Material for the task:
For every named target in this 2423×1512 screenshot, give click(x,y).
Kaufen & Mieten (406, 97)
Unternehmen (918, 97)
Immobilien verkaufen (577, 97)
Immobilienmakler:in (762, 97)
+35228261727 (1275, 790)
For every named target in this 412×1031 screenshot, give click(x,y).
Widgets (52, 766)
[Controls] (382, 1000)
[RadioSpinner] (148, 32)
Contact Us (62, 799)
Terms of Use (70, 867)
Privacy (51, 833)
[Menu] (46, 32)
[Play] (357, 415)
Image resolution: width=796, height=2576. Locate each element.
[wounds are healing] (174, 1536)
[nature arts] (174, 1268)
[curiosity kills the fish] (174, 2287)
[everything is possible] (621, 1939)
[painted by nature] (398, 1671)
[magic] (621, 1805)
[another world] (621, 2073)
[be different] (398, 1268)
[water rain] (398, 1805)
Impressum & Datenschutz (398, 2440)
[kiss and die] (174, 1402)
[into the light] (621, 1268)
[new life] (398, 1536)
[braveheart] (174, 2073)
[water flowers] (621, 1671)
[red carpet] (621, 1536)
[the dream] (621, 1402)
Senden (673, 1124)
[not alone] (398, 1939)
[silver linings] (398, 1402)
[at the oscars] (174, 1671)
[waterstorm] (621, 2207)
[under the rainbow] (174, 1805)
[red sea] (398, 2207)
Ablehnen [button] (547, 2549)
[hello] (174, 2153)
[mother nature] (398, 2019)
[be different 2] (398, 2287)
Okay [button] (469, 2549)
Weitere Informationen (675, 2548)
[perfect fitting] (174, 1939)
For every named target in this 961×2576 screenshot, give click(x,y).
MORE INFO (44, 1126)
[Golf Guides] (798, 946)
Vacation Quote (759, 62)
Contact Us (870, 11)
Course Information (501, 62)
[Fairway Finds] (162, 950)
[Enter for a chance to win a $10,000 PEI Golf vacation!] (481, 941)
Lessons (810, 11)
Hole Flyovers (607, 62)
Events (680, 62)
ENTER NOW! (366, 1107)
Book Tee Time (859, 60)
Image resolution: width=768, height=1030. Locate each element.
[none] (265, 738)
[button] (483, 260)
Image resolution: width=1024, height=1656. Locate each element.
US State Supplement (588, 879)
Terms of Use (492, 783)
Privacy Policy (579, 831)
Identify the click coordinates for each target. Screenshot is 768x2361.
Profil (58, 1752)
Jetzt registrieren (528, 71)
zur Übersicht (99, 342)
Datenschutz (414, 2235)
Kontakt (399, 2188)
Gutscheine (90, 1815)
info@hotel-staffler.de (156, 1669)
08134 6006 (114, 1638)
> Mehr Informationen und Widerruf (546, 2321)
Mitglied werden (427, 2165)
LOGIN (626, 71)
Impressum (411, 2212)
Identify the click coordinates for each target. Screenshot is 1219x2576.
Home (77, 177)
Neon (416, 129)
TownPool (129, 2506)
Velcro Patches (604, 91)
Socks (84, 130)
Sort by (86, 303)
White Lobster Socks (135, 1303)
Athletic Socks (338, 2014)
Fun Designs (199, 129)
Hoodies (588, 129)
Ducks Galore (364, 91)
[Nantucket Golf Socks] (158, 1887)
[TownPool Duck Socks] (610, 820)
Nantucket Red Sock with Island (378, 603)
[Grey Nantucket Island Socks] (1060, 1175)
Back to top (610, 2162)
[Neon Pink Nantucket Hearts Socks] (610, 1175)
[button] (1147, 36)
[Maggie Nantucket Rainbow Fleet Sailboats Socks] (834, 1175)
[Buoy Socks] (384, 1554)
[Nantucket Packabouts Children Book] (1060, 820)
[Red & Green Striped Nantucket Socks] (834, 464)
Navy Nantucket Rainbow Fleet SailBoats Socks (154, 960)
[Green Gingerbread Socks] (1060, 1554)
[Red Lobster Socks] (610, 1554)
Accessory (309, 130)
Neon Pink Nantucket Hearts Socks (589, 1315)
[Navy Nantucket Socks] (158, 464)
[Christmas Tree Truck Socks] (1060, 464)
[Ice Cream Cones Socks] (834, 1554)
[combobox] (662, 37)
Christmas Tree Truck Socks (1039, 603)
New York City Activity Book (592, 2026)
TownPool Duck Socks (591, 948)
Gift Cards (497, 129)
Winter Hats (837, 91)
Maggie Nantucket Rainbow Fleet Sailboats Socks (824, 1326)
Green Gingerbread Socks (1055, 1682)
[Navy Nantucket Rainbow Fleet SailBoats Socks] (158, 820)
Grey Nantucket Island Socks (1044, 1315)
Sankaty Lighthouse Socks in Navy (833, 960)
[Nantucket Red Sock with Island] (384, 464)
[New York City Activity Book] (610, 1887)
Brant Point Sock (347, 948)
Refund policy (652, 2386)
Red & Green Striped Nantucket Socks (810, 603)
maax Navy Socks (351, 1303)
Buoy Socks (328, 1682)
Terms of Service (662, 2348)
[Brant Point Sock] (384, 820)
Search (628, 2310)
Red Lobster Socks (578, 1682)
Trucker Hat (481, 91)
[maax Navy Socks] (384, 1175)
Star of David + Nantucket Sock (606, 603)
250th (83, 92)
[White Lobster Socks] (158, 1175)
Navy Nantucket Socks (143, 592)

Work to be completed:
Copy out every line of the listing that includes the string "named".

Answer section:
For every named target in this 2423×1512 screenshot, give click(x,y).
For every named target in this 412×1031 screenshot, give click(x,y).
For every named target in this 961×2576 screenshot, give click(x,y).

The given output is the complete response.